I cannot recall in my boyhood ever having thought of the possibility of a connection between Lord Jesus — or the Jesuit in the black robe — the men in frock coats and top hats standing by the grave, the gravelike hole in the meadow, the underground temple of the phallus, and my little man in the pencil-case. The dream of the ithyphallic god was my first great secret; the manikin was the second. It does seem to me, however, that I had a vague sense of relationship between the ‘soul-stone’ and the stone which was also myself.
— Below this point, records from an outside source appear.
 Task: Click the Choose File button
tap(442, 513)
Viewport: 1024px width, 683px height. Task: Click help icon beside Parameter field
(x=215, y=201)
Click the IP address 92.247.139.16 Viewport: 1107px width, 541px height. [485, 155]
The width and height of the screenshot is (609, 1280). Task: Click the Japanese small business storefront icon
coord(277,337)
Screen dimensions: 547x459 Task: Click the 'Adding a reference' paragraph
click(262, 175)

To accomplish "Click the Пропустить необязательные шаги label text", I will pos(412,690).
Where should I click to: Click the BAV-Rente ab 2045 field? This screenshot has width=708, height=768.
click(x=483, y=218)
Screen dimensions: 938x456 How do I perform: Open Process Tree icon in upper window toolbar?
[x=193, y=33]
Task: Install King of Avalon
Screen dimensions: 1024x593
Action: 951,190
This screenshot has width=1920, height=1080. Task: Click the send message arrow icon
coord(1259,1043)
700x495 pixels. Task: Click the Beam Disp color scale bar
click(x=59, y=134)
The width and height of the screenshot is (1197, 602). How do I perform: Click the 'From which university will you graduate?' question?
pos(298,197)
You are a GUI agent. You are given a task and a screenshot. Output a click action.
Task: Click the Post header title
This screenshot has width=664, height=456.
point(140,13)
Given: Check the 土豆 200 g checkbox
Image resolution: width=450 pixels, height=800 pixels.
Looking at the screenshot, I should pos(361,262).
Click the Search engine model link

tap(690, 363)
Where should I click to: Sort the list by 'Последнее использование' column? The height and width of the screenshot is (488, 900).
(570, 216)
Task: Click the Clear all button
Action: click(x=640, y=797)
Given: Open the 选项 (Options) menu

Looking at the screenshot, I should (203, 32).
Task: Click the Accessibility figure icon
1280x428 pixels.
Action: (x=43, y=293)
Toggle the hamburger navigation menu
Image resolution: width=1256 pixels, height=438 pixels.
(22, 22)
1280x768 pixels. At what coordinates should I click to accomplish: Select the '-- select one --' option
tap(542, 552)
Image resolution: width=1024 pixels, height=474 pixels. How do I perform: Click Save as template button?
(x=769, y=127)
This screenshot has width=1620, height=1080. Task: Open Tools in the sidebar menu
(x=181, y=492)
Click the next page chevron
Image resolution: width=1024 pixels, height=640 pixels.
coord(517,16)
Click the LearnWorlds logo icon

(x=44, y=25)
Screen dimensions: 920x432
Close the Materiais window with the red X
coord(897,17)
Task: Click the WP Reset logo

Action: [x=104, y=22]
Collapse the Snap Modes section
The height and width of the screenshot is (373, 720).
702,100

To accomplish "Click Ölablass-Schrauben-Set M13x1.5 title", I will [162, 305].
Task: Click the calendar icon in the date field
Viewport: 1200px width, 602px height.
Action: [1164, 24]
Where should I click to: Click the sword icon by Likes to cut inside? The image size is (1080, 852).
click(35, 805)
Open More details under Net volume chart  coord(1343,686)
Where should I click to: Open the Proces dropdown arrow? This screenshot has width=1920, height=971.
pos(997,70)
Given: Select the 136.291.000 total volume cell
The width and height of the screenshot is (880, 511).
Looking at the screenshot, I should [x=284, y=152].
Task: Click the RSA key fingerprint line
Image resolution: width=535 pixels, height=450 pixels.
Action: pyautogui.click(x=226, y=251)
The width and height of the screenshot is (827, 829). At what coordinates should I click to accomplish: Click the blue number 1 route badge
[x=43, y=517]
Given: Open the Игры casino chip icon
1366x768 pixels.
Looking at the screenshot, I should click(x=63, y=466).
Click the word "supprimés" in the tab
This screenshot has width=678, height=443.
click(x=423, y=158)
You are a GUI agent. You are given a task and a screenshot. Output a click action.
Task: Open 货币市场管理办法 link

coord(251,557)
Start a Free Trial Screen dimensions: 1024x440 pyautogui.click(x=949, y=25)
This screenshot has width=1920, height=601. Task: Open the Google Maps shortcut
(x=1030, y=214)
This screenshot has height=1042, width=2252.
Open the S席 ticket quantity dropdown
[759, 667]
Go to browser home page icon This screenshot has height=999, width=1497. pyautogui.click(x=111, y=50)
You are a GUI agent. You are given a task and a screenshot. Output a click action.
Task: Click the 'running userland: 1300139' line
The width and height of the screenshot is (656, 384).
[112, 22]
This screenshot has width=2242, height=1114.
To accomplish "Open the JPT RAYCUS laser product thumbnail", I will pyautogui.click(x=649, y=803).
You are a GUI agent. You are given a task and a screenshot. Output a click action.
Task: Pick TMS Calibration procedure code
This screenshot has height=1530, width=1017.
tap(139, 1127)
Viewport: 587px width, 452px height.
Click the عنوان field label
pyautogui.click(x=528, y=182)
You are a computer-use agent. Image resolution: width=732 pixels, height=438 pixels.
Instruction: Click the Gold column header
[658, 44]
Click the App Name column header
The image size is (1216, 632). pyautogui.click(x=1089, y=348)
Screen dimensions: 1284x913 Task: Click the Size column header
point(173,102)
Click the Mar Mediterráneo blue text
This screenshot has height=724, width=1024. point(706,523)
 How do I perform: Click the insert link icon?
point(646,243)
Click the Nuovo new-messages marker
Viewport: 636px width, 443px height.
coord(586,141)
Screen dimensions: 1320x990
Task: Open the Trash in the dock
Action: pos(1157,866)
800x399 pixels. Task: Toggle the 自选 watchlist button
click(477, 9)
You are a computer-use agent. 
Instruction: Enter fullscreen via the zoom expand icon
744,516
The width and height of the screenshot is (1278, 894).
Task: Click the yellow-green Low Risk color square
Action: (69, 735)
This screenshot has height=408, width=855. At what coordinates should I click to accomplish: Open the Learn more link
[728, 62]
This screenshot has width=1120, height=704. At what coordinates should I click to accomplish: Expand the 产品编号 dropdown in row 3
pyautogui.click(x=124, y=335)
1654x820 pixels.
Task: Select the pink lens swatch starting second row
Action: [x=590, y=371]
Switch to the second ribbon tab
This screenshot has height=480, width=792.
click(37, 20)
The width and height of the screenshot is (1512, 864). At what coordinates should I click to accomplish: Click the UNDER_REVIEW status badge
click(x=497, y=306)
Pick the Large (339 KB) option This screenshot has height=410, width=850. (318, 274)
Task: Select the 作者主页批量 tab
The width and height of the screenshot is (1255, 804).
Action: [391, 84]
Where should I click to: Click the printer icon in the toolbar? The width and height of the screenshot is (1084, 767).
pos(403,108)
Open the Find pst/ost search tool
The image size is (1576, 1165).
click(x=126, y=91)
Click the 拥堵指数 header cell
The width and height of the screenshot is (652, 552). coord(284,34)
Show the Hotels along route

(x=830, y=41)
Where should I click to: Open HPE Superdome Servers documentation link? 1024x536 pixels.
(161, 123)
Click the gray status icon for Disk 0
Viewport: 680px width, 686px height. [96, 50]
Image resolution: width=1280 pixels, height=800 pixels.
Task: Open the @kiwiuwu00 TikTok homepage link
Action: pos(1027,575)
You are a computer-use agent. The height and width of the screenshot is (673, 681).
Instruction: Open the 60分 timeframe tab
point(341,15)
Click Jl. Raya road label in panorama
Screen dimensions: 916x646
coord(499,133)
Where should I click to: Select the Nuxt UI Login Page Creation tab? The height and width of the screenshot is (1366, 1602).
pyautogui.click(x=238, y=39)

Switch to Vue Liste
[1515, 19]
To this day, writing down my memories at the age of eighty-three, I have never fully unwound the tangle of my earliest memories. They are like individual shoots of a single underground rhizome, like stations on a road of unconscious development. While it became increasingly impossible for me to adopt a positive attitude to Lord Jesus, I remember that from the time I was eleven the idea of God began to interest me. I took to praying to God, and this somehow satisfied me because it was a prayer without contradictions. God was not complicated by my distrust. Moreover, he was not a person in a black robe, and not Lord Jesus of the pictures, draped with brightly coloured clothes, with whom people behaved so familiarly. Rather he was a unique being of whom, so I heard, it was impossible to form any correct conception. He was, to be sure, something like a very powerful old man. But to my great satisfaction there was a commandment to the effect that “Thou shalt not make unto thee any graven image or any likeness of any thing.” Therefore one could not deal with him as familiarly as with Lord Jesus, who was no “secret.” A certain analogy with my secret in the attic began to dawn on me.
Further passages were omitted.